The Bank of England’s decision to hold rates at 3.75% on Thursday has left both UK savers and borrowers uncertain about what lies ahead, with policymakers sending mixed signals about the future direction of monetary policy in the face of the Iran war’s economic fallout. The monetary policy committee’s unanimous hold was accompanied by warnings of potential rate hikes driven by energy price inflation, but the governor also cautioned against assuming that hikes were imminent or certain. The result is a policy environment characterised by genuine uncertainty.
For savers, the hold maintains current returns on deposits and savings products, but the prospect of higher rates provides some prospect of improved future yields. For borrowers, especially those with variable rate mortgages or approaching the end of fixed-rate deals, the uncertainty about whether rates will rise or eventually fall is a source of considerable financial anxiety. Fixed rate mortgage products have already begun to reflect the changed expectations, climbing to their highest levels since early 2025.

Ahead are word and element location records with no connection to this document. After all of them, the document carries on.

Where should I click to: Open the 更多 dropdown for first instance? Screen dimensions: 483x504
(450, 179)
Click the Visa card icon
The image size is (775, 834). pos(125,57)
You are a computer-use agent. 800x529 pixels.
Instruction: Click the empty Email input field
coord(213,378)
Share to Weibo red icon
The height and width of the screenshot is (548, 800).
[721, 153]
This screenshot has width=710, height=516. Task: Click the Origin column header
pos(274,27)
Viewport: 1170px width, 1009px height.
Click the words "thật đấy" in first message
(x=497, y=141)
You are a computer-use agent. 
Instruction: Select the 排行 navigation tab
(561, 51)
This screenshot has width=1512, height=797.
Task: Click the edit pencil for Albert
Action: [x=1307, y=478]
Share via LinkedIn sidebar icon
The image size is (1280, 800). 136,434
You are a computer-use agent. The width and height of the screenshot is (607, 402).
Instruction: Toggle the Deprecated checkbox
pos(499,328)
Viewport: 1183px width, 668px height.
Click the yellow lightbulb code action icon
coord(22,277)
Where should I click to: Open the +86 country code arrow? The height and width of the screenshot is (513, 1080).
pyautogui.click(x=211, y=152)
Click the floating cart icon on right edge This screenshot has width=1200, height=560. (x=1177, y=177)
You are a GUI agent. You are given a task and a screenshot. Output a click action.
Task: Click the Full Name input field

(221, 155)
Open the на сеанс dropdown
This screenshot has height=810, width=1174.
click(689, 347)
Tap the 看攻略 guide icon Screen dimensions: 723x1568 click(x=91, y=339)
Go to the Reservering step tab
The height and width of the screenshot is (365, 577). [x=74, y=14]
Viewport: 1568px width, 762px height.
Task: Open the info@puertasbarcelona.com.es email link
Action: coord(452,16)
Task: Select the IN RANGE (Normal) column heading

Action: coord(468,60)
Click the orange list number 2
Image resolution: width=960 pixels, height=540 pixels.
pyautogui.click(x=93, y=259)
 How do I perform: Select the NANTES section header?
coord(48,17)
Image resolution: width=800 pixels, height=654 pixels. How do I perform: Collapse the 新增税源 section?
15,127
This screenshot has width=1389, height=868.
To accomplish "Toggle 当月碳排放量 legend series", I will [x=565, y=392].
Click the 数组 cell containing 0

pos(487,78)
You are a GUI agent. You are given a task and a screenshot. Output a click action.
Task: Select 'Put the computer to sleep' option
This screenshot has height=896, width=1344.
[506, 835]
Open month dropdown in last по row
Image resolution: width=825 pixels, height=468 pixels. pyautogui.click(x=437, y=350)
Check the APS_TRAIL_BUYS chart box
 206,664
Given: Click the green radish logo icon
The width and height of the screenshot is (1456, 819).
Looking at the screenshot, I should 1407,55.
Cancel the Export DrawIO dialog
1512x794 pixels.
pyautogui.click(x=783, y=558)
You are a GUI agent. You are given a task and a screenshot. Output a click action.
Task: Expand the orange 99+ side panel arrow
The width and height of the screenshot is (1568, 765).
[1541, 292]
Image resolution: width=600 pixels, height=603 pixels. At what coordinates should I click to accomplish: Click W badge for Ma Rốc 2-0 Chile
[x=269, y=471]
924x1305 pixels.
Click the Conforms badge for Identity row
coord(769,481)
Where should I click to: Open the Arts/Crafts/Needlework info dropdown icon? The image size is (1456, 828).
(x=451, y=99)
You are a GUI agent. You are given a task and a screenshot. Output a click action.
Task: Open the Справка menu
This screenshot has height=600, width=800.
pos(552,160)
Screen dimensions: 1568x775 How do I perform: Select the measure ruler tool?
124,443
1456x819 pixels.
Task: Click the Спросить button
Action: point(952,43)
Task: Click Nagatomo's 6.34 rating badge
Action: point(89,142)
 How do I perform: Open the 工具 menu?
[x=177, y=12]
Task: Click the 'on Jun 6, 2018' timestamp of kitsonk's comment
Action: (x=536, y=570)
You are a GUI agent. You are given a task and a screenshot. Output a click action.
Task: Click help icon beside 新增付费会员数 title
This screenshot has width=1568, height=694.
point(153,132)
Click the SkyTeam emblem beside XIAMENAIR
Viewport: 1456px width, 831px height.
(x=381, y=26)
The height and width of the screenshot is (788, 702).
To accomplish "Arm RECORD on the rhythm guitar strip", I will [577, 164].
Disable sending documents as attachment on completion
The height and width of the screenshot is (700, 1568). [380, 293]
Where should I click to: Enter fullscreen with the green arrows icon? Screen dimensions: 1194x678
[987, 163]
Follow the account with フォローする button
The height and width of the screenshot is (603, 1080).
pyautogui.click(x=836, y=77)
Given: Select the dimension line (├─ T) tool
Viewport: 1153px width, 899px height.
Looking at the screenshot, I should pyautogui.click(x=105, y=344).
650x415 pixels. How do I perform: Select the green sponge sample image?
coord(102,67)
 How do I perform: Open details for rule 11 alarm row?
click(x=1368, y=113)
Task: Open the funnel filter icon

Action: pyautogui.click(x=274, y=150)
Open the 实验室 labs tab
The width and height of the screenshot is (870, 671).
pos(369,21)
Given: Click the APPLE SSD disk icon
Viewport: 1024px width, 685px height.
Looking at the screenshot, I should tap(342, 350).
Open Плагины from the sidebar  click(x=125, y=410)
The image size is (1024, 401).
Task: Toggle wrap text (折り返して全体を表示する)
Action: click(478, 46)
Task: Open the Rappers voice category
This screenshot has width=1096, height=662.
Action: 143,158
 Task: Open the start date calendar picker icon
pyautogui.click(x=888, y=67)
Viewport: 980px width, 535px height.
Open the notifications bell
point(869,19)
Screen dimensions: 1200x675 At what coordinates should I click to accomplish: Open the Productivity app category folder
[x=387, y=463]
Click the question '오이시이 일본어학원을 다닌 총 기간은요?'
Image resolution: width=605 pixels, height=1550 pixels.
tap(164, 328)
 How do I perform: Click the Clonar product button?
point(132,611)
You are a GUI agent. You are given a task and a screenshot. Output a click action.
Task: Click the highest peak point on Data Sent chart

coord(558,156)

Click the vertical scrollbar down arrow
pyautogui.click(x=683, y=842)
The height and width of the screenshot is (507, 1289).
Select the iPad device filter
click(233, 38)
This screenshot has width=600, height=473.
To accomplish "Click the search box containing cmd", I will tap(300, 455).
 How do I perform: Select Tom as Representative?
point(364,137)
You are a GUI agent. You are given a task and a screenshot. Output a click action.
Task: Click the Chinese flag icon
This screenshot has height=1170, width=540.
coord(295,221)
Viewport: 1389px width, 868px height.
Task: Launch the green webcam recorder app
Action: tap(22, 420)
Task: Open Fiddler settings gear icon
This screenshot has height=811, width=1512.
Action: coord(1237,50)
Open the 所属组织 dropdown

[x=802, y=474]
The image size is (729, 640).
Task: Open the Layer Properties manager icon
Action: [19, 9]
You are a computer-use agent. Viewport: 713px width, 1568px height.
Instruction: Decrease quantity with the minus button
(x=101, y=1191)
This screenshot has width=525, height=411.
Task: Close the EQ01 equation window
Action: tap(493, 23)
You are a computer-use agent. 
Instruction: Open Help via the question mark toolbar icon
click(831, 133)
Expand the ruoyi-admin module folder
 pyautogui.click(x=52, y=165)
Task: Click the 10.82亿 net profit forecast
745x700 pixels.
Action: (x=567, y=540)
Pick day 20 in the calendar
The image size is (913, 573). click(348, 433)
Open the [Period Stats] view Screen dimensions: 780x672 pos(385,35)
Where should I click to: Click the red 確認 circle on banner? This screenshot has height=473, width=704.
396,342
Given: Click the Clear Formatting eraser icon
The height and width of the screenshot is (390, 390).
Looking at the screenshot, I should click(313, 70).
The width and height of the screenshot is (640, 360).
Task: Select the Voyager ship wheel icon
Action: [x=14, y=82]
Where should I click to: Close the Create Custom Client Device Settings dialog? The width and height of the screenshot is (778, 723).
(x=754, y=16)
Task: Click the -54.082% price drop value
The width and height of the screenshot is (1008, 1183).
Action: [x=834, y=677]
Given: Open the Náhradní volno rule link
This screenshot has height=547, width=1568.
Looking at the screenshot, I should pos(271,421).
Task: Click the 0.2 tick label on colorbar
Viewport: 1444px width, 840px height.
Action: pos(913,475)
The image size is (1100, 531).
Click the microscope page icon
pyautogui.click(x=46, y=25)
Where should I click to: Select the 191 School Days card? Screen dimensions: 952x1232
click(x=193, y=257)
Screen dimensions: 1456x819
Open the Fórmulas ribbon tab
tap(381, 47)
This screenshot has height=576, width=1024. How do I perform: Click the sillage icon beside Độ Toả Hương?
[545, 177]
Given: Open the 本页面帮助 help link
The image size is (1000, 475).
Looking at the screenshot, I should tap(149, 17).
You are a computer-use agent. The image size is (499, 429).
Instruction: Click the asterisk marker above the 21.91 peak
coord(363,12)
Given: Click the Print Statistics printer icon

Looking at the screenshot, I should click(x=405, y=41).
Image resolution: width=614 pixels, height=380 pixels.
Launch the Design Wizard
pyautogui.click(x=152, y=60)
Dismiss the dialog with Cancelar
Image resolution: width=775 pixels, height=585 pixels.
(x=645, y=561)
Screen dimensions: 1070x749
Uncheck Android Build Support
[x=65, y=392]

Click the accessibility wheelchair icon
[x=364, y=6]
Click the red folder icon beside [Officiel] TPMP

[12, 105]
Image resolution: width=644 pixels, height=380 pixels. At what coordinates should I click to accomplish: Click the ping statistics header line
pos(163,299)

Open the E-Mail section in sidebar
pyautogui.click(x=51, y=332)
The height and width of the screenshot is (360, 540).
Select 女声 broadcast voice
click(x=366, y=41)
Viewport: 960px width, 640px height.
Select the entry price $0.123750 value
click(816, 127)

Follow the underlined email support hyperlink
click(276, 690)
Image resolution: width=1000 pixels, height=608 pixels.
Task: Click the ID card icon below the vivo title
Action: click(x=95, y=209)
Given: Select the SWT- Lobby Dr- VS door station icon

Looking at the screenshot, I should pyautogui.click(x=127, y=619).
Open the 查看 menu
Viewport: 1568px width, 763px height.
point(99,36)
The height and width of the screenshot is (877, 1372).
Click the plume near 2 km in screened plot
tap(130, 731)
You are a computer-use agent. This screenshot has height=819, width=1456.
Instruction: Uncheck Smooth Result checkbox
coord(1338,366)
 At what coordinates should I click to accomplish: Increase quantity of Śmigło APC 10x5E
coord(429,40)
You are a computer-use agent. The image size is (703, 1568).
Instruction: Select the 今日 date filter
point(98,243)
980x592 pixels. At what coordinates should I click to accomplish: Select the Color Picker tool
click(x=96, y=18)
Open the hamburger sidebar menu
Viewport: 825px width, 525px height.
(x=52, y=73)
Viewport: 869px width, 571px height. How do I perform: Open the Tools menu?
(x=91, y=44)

The uncertainty stems from the war between the United States, Israel, and Iran, which has disrupted global energy markets and threatened to push UK inflation back above 3%. The Bank had been on a course toward rate reductions, but the conflict has introduced a new variable that has fundamentally complicated the policy outlook. The Bank now projects inflation rising toward 3.5% in March and remaining above target throughout 2026.
Governor Andrew Bailey’s messaging was characteristically careful. He acknowledged the inflation risk from the war while emphasising that no predetermined path had been set. He said the Bank would act as necessary but was choosing to wait for more information before committing. His call for restraint in interpreting the decision was an acknowledgement that markets had been getting ahead of themselves.
The practical uncertainty this creates for UK households is real. Whether to fix a mortgage rate now or wait for potential cuts, whether to lock in savings rates or hold out for higher returns — these decisions are complicated by the Bank’s genuinely undecided stance. The coming weeks of inflation data and geopolitical developments will be critical in clarifying the picture.